Tenho sentimentos semelhantes aos paternos quando um sujeito me diz que tem por ofício o de marqueteiro político. “Como é?” Embora tenha respeito pelas formas que o indivíduo engendra para ganhar a vida – do charlatanismo de Olavo de Carvalho à mendicância profissional, dessas em que o pedinte volta para casa de táxi depois do expediente -, a vida me mostrou que poucas ocupações podem ser tão híbridas quanto o do milagreiro eleitoral. E aqui estou sendo benevolente. Peguemos todos os presidentes brasileiros desde que nasci, em 1958, até hoje, e não veremos um só caso de sucesso por conta de um “spin doctor“. Nem Dilma Vana precisou de urgentistas. O caso mais retumbante seria o de Lula com o baiano Duda Mendonça. Mas aqui estamos falando de uma imensa complementaridade, o que invalida a premissa. Ou seja, tratava-se de um candidato pronto, portador de narrativa poderosa, com o mais sagaz dos marqueteiros – que tinha, ademais, um olhar fino para agregar poesia às pautas substantivas. No começo dos anos 80, no aniversário das Óticas Ernesto, de Salvador, Buba Weckerle me apresentou Duda, o criador das peças que emocionavam a Bahia. De Buba a Lula foi só uma questão de escala.

Assim sendo, na pátria que mais idolatra os marqueteiros políticos – criação tão brasileira quanto os “martelinhos de ouro” da funilaria -, eles nem sempre se esmeram em contar a história de seus clientes. Eles preferem alterá-la, se relatada pelo candidato, por uma patranha que eles inventem – mesmo que à custa do sequestro da biografia alheia e o consequente prejuízo eleitoral. É como oferecer um roteiro à maioria de nossos cineastas. Dificilmente eles vão levá-lo tal e qual à tela. Por estranho sortilégio, preferem contar a história deles, mesmo que comprem os direitos da obra preventivamente, impedindo que outro a reproduza. É, pois, discreto, quase tênue, o compromisso do marqueteiro com o candidato e sua plataforma. O compromisso primário dele é com ele, com sua reputação, com engordar o gado dentro da perspectiva pessoal de carreira. Age como oncologistas plotados nos protocolos que abastecem bancos de dados globais que, sim, ajudarão a ciência mundo afora. Mas não necessariamente o paciente João ou Maria. Cabe a João ou Maria dizer o “basta”, que quer morrer ou viver à sua maneira – como bradou o cineasta Jean-Claude Bernardet a Mario Sérgio Conti, numa entrevista antológica.

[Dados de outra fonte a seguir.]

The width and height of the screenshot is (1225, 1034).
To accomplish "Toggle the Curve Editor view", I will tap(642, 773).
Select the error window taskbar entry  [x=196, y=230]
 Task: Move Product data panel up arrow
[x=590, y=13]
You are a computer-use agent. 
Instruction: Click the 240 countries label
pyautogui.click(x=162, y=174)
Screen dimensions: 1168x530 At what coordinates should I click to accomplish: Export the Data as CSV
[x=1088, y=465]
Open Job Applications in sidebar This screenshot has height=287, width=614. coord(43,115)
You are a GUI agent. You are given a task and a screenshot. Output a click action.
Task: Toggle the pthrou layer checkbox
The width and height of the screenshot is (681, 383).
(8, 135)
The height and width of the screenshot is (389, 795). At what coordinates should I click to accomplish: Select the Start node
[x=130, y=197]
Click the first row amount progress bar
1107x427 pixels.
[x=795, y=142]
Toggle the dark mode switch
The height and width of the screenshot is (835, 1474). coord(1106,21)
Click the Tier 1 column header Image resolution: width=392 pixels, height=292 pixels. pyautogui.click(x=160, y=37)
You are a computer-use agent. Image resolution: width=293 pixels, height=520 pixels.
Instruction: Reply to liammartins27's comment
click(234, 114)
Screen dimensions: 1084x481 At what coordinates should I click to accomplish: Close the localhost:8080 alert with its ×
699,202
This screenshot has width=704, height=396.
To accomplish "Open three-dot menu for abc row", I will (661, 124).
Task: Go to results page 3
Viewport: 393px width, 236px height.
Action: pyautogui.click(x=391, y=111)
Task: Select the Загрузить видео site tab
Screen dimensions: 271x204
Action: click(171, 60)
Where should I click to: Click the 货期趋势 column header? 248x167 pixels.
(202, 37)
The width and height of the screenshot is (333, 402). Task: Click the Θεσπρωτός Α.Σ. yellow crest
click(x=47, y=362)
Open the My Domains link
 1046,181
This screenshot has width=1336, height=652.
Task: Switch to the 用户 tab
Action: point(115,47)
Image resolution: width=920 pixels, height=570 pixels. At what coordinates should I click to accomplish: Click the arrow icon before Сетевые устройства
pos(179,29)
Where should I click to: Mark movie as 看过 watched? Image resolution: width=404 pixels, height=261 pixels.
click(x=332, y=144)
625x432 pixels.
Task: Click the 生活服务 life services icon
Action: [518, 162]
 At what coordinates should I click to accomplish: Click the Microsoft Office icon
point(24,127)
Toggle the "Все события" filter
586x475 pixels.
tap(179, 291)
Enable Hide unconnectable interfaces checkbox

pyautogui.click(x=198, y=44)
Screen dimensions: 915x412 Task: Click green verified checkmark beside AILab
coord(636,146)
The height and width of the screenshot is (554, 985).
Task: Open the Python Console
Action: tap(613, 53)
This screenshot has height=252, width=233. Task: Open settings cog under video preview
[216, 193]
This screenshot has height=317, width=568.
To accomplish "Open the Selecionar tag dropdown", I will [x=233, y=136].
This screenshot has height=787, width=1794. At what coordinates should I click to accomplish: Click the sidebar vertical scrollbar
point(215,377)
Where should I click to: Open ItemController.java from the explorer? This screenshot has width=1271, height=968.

Para o candidato, o marqueteiro assume ares de semideus. É na época eleitoral que o político mais escuta. Ademais, é um dos períodos em que ele fica mais dócil e manobrável. É quando eles, a despeito de egressos da seara do poder, têm mais dúvidas (e dívidas), expectativas e incertezas. Inseguros quanto à atratividade da proposta que vão levar à sociedade, eles se veem diante de intuitivos que já transitaram por relações públicas, comunicação social, assessoria de imprensa, pesquisa de mercado, jornalismo ou advocacia administrativa. A máxima dos marqueteiros é, evidentemente, a de que o cliente não pode comandar o processo. Isso se tornou assustador com o advento das redes sociais, que desbloquearam a interação do político com o eleitor. Daí resultou o medo exponenciado de se tornar um elo prescindível. Não à toa as áreas de marketing digital, que nada mais são do que centrais de redundância, tentam criar uma cortina entre o ator político e a sociedade, interferindo na ressonância. Estou sendo cruel? Só um pouco. Certamente que não é o único ofício cujos contornos turvos surpreendem. Mas é sempre divertido ver nossos ases peregrinando pela América Latina à procura de barbadas.

Em nenhum país há tanta idolatria quanto aqui. Meca dos aspiracionais, rivaliza com ser jogador de futebol. O quanto será que isso diz sobre as distorções de nossa representatividade?